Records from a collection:
/---
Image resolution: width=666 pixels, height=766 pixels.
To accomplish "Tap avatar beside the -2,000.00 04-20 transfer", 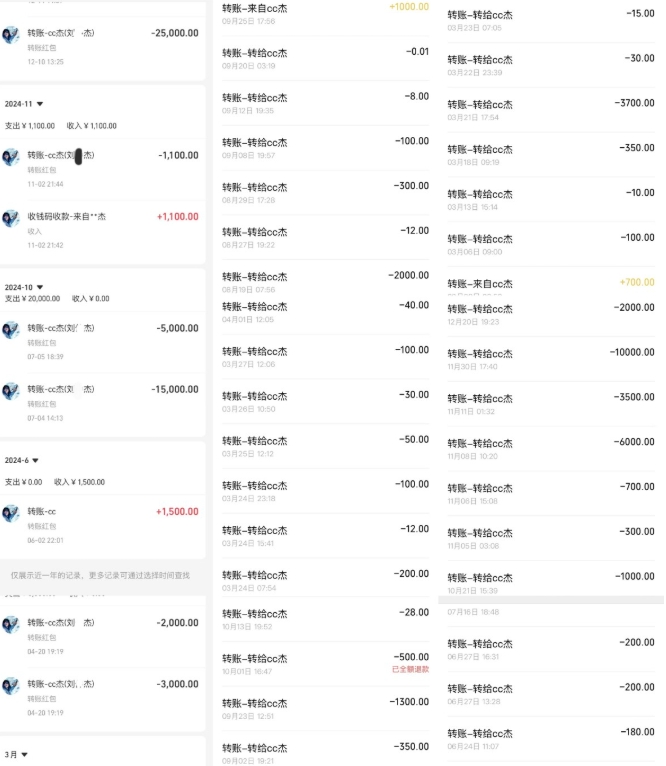I will (x=11, y=625).
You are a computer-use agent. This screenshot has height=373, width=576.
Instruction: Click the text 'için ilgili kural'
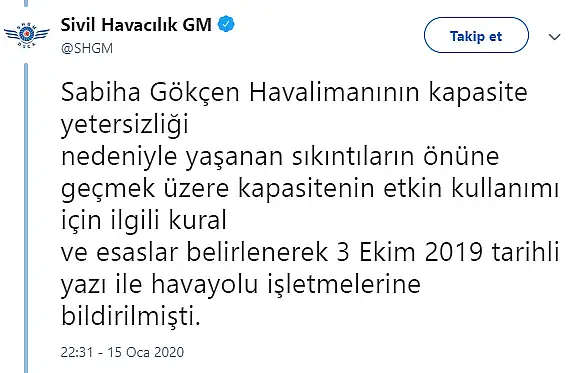(x=144, y=220)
\---
Reply with the number of lines above in which the word "width" appears, and with nothing else.

Reply to the exercise
2